Il est donc probable que les partisans de la manière forte vont désormais s’imposer, face au tempérament plus conciliant du premier ministre Prayut Chan Ocha.
Point 3: La question centrale reste dans les mains du roi Rama X
Le roi de Thailande tient dans ses mains l’avenir du pays car une grande partie de revendications des protestataires portent sur la monarchie, révérée dans le pays mais aujourd’hui ouvertement débattue malgré le délit de lèse majesté toujours en vigueur. Le fait que la situation en Thaïlande ait été examinée récemment par le parlement allemand, et par les autorités de Bavière où le souverain se rend régulièrement, complique aussi la donne.
Le gouvernement d’Angela Merkel a en effet averti la Thaïlande que le roi thaïlandais devrait cesser de mener des affaires d’État depuis le sol allemand.
Maria Adebahr, porte-parole du ministère allemand des affaires étrangères, a déclaré la semaine dernière que le gouvernement avait souligné à plusieurs reprises à l’ambassadeur de Thaïlande à Berlin que “les affaires étrangères de l’État ne devraient pas être poursuivies depuis le sol allemand”. “Nous avons fait connaître notre position très clairement”, a-t-elle déclaré.
Interrogé la semaine dernière sur la réaction de l’Allemagne face à l’engagement du roi dans la politique intérieure depuis le sol allemand, le ministre des affaires étrangères, Heiko Maas, a déclaré “Nous contrecarrerons toujours clairement les efforts des hôtes de notre pays pour mener les affaires de l’État depuis notre pays”.
Il répondait à une question de Frithjof Schmidt, député des Verts de l’opposition, qui demandait pourquoi le gouvernement allemand permettait depuis des mois au roi de s’engager dans la politique intérieure depuis la Bavière.

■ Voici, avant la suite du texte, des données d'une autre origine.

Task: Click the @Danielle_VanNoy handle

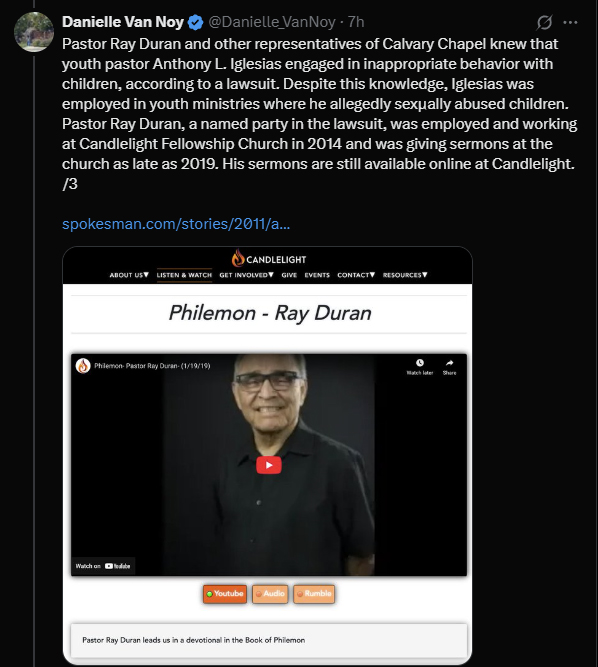Action: 272,22
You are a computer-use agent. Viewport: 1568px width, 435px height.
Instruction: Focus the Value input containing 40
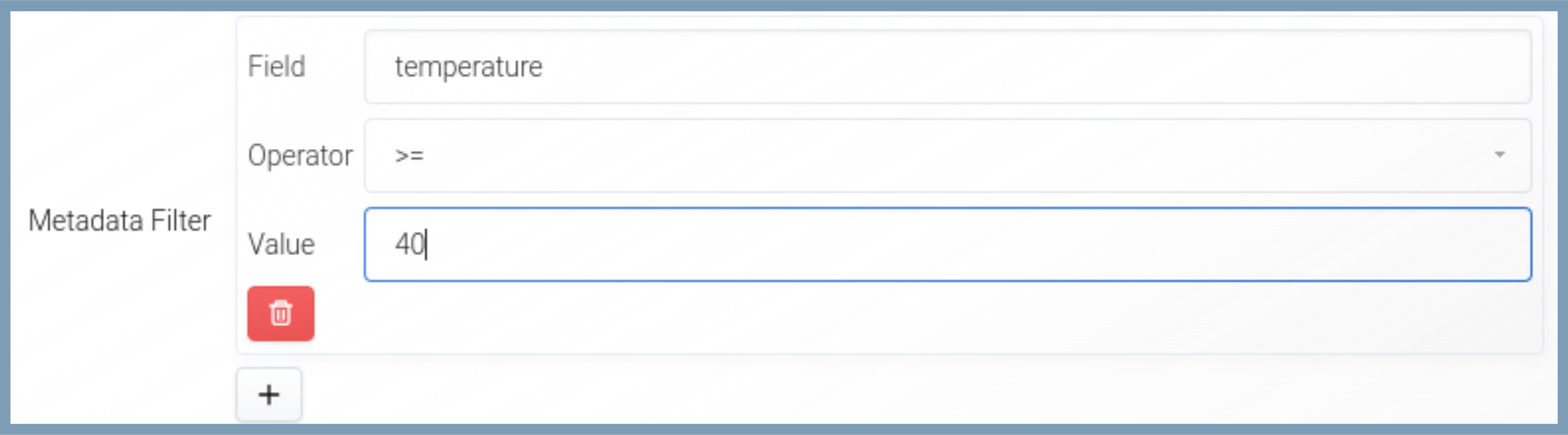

La porte-parole du ministère des affaires étrangères, a déclaré que les autorités thaïlandaises avaient assuré à Berlin que “c’est le Premier ministre qui dirige les affaires du gouvernement, et le roi de Thaïlande, en tant que chef d’une monarchie constitutionnelle, ce qu’est la Thaïlande, vit en Allemagne à titre privé”.